→ **Task directions**
Retype the records below exactly as they appear, but leave out any pictures.

→ **Source data**
-=-=-=-=-

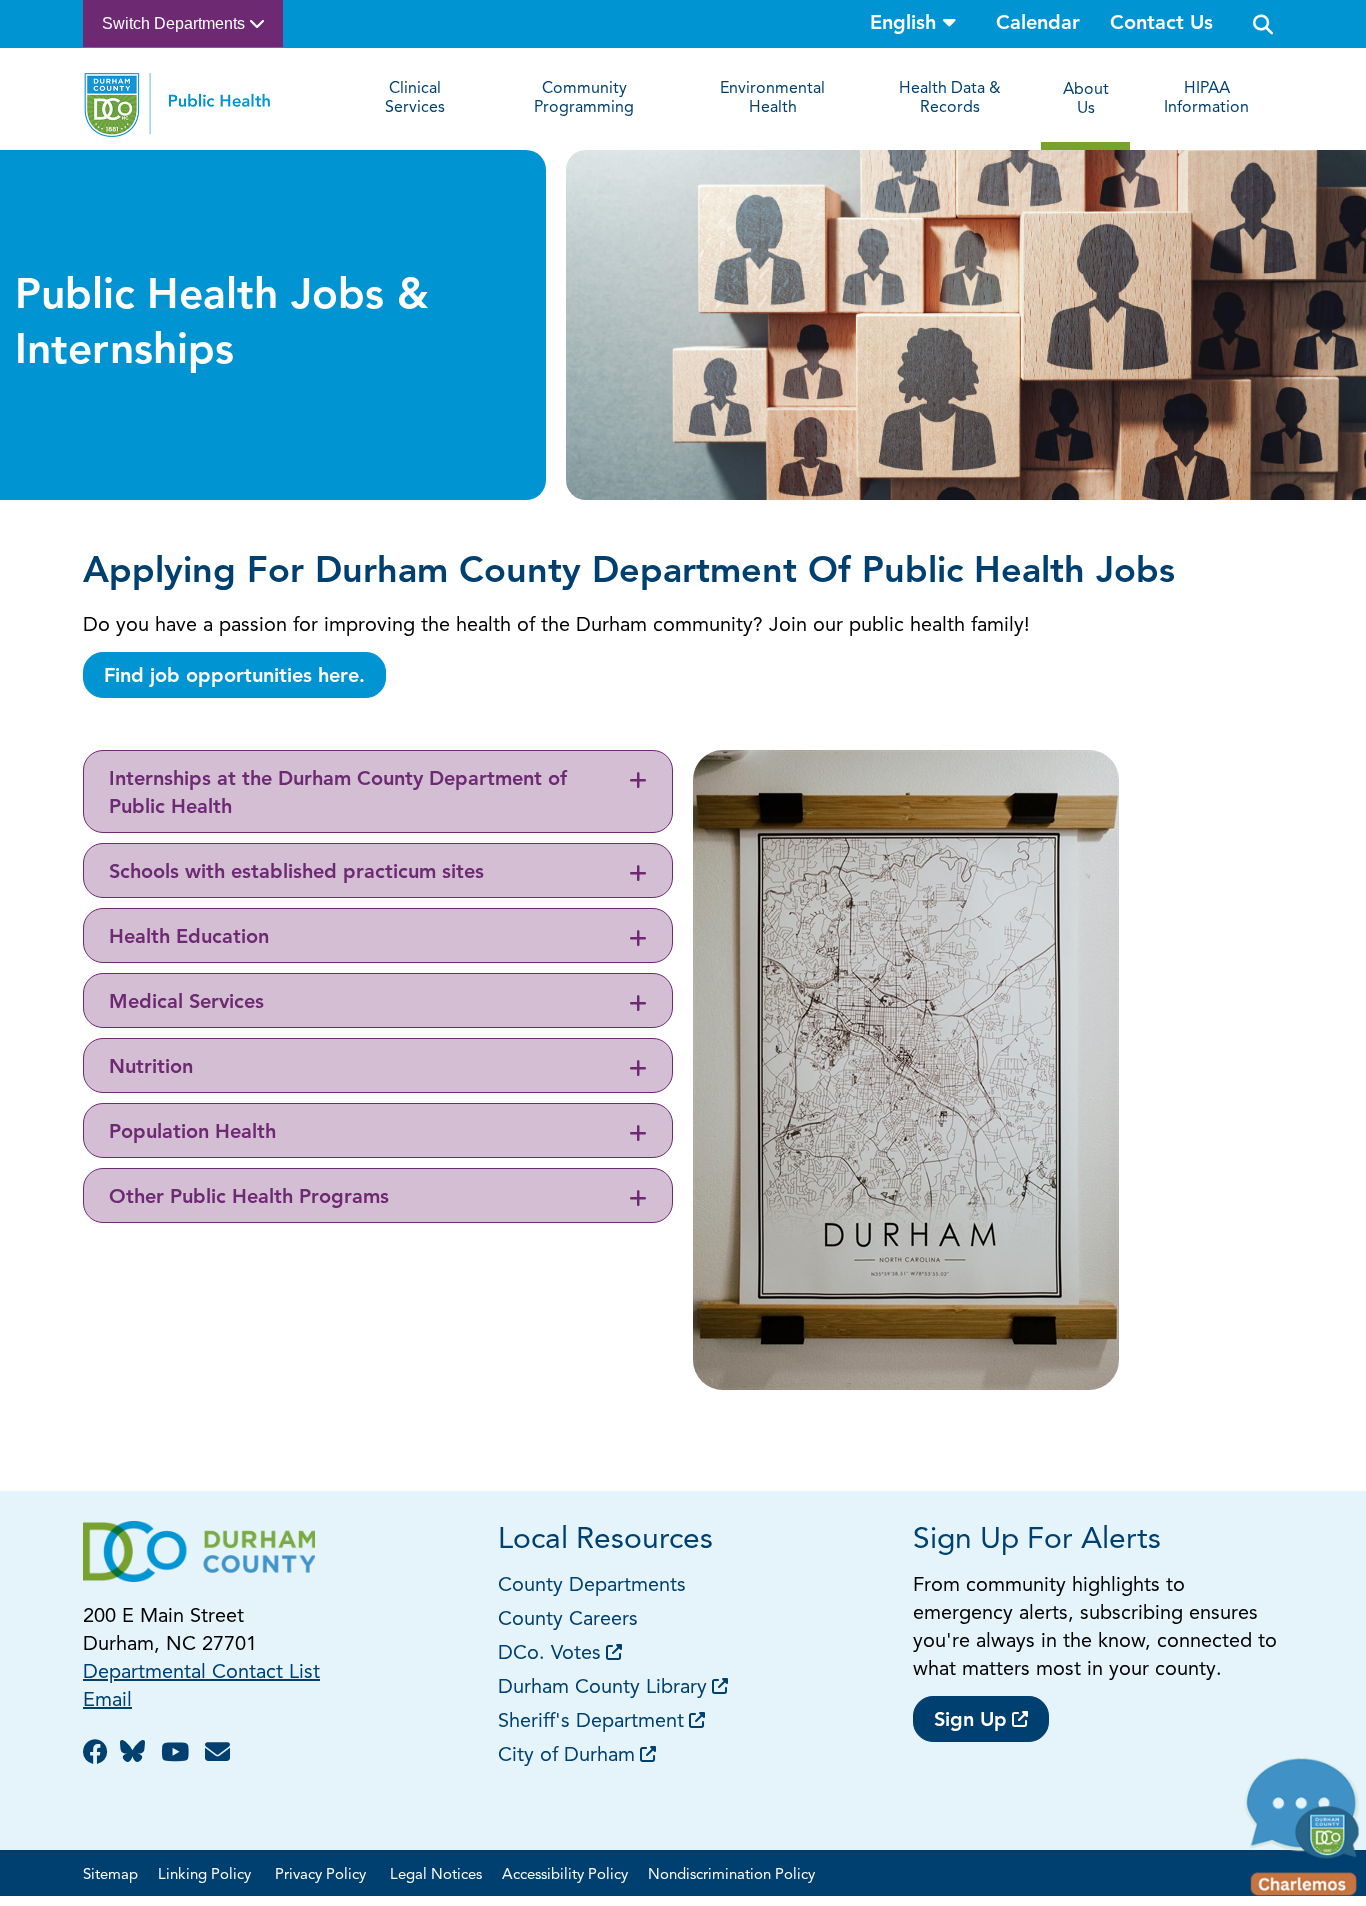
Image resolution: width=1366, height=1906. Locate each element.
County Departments (595, 1586)
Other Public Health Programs (249, 1198)
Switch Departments (175, 23)
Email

-=-=-=-=-

→ **Solution for this task**
Image resolution: width=1366, height=1906. Locate each element.
County Departments (595, 1586)
Other Public Health Programs (249, 1198)
Switch Departments (175, 23)
Email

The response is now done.